“There,” he cried, jumping up from his chair. “You have called me ‘my dear’!”
Quickly she retorted: “I didn’t. At least, I didn’t mean to. You caught me up in your patient way. I was going to call you my dear something—my dear sir—my dear man——”
“My name happens to be John,” said Baltazar.
“ ‘My dear John’? No. I wasn’t going to say that.”
“Why?”
“It sounds as if we had been married for twenty years.”
With feminine instinct she had put her foot on his man’s vanity and had used it, like a rock climber, as a projection to mount to safety. She saw him uncertain, unhumorous, and felt pleasurably conscious of advantage gained.
“You said it twenty years ago, at any rate.”
She sat up victoriously in her chair. “I didn’t.

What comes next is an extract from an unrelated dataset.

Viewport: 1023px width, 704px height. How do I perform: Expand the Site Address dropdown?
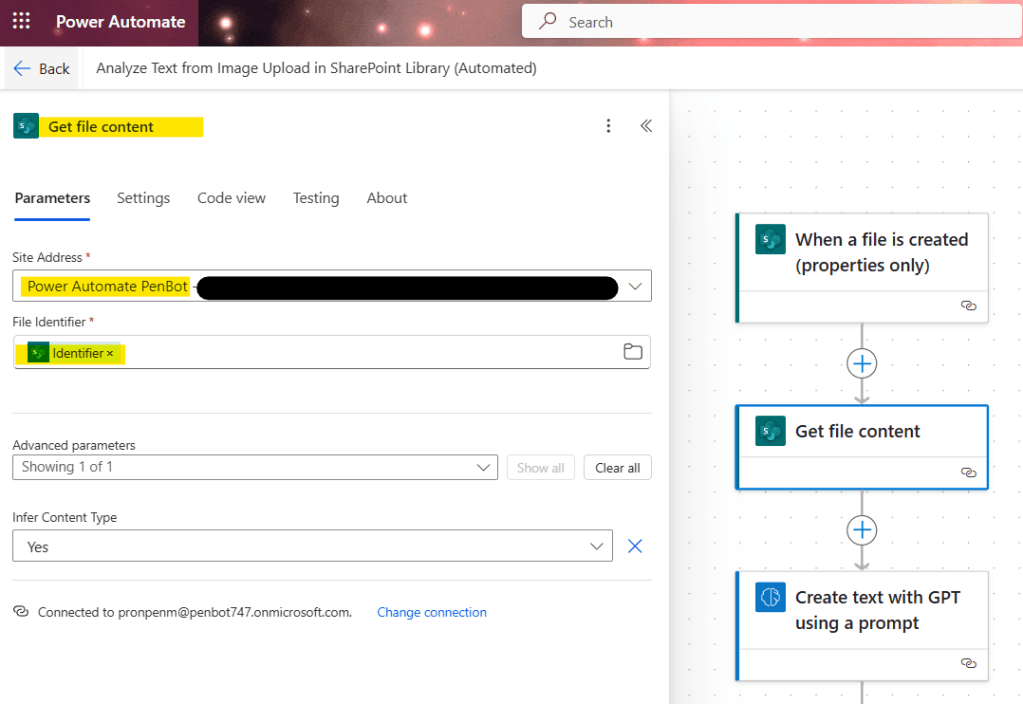(x=635, y=286)
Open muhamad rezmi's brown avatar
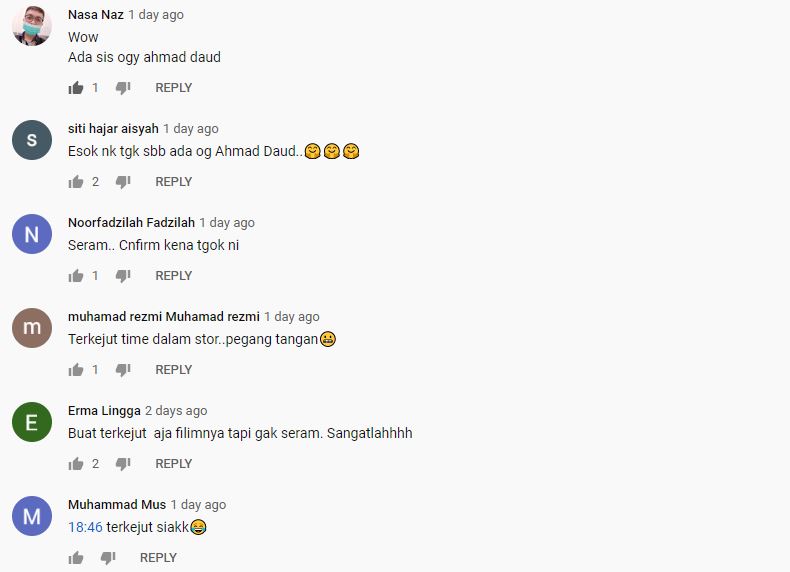 point(32,328)
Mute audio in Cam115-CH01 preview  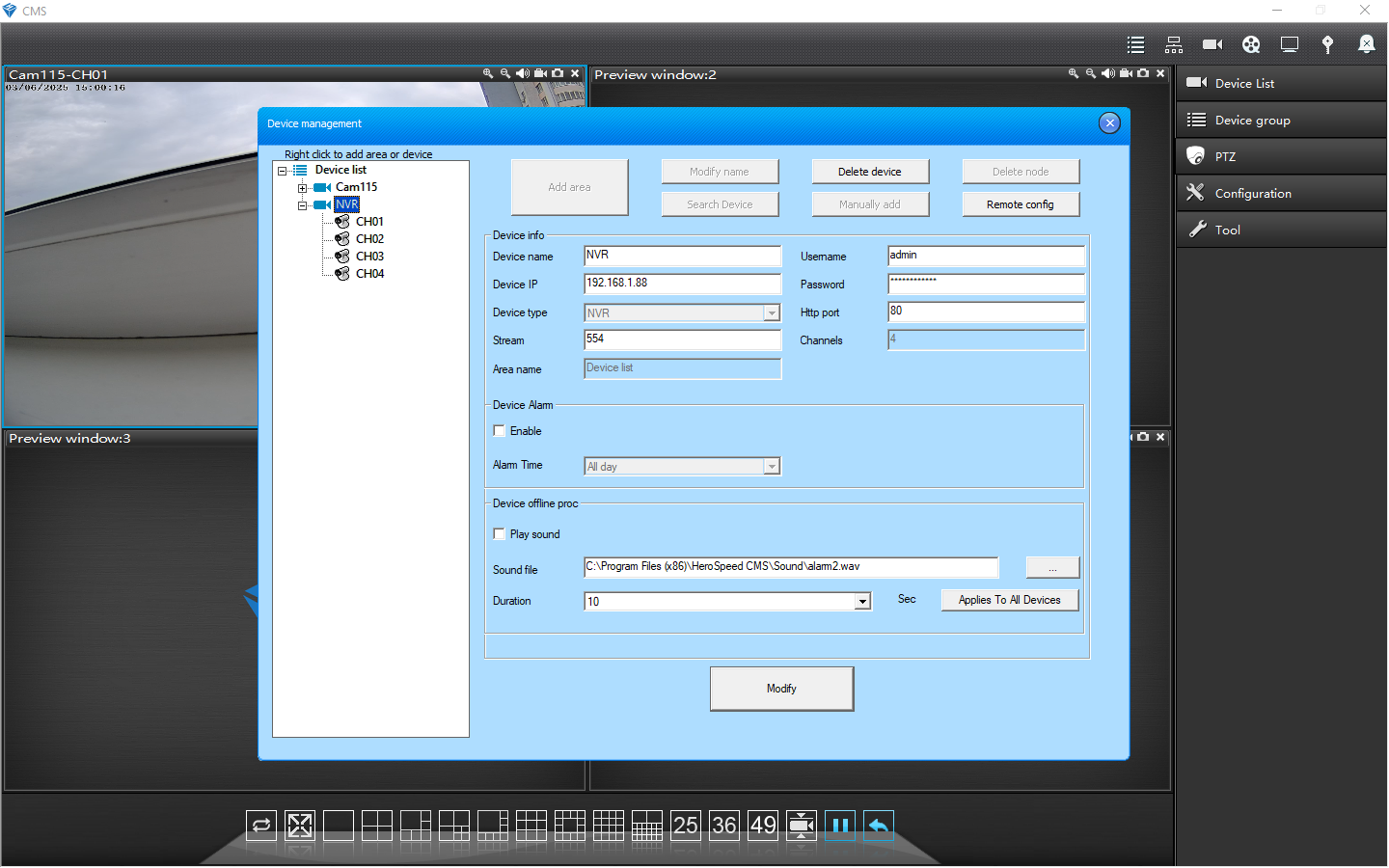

Never. I don’t think I had the courage to call you anything. Certainly not John. I never even thought of you as John. As a label you were John Baltazar. But not John—tout court—like that. Oh no!”
“I suppose you’re right,” said Baltazar. “It’s a damned name. It’s everything that’s dull and prosaic in the English genius concentrated into one uninspiring vocable. Unlike other idiot names, it has no pleasing diminutive. ‘Johnnie’ is insulting. ‘Jack’ is Adelphi melodrama. Thank God I’ve been spared both. Now I burst upon you, after twenty years, as ‘John,’ and you naturally receive the idea with derision.”